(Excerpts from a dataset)
=== Begin Enclosure ===
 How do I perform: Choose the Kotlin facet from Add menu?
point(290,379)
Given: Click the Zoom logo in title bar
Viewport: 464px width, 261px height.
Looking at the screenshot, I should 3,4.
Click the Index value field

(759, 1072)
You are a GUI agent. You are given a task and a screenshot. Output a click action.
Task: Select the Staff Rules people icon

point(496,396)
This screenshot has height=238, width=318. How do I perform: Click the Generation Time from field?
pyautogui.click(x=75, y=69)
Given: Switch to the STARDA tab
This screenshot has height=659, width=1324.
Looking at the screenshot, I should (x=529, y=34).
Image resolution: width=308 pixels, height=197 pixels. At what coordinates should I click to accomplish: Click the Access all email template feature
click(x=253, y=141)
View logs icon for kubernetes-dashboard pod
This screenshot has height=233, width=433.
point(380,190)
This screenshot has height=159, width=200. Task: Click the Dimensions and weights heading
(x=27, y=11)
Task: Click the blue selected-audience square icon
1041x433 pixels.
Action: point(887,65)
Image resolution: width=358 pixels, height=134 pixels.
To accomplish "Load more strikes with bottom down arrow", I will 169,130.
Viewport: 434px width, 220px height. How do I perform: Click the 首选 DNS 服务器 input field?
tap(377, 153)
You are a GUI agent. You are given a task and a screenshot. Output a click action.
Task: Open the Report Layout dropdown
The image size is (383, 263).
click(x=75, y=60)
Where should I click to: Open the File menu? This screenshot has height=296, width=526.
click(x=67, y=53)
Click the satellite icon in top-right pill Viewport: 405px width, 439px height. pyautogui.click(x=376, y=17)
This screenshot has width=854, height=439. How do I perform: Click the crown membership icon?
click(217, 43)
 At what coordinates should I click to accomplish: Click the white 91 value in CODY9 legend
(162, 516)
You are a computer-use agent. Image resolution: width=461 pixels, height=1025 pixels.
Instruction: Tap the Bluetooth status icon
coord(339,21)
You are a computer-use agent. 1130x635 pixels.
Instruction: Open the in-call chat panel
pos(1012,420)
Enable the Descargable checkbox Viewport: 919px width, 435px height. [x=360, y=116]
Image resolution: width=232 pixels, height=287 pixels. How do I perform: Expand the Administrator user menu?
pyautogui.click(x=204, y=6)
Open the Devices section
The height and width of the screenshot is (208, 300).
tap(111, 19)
=== End Enclosure ===
◆ **What to work on**:
Each record must be transcribed exactly, with nothing left out.

◆ **Output for this task**:
 How do I perform: Choose the Kotlin facet from Add menu?
point(290,379)
Given: Click the Zoom logo in title bar
Viewport: 464px width, 261px height.
Looking at the screenshot, I should 3,4.
Click the Index value field

(759, 1072)
You are a GUI agent. You are given a task and a screenshot. Output a click action.
Task: Select the Staff Rules people icon

point(496,396)
This screenshot has height=238, width=318. How do I perform: Click the Generation Time from field?
pyautogui.click(x=75, y=69)
Given: Switch to the STARDA tab
This screenshot has height=659, width=1324.
Looking at the screenshot, I should (x=529, y=34).
Image resolution: width=308 pixels, height=197 pixels. At what coordinates should I click to accomplish: Click the Access all email template feature
click(x=253, y=141)
View logs icon for kubernetes-dashboard pod
This screenshot has height=233, width=433.
point(380,190)
This screenshot has height=159, width=200. Task: Click the Dimensions and weights heading
(x=27, y=11)
Task: Click the blue selected-audience square icon
1041x433 pixels.
Action: point(887,65)
Image resolution: width=358 pixels, height=134 pixels.
To accomplish "Load more strikes with bottom down arrow", I will 169,130.
Viewport: 434px width, 220px height. How do I perform: Click the 首选 DNS 服务器 input field?
tap(377, 153)
You are a GUI agent. You are given a task and a screenshot. Output a click action.
Task: Open the Report Layout dropdown
The image size is (383, 263).
click(x=75, y=60)
Where should I click to: Open the File menu? This screenshot has height=296, width=526.
click(x=67, y=53)
Click the satellite icon in top-right pill Viewport: 405px width, 439px height. pyautogui.click(x=376, y=17)
This screenshot has width=854, height=439. How do I perform: Click the crown membership icon?
click(217, 43)
 At what coordinates should I click to accomplish: Click the white 91 value in CODY9 legend
(162, 516)
You are a computer-use agent. Image resolution: width=461 pixels, height=1025 pixels.
Instruction: Tap the Bluetooth status icon
coord(339,21)
You are a computer-use agent. 1130x635 pixels.
Instruction: Open the in-call chat panel
pos(1012,420)
Enable the Descargable checkbox Viewport: 919px width, 435px height. [x=360, y=116]
Image resolution: width=232 pixels, height=287 pixels. How do I perform: Expand the Administrator user menu?
pyautogui.click(x=204, y=6)
Open the Devices section
The height and width of the screenshot is (208, 300).
tap(111, 19)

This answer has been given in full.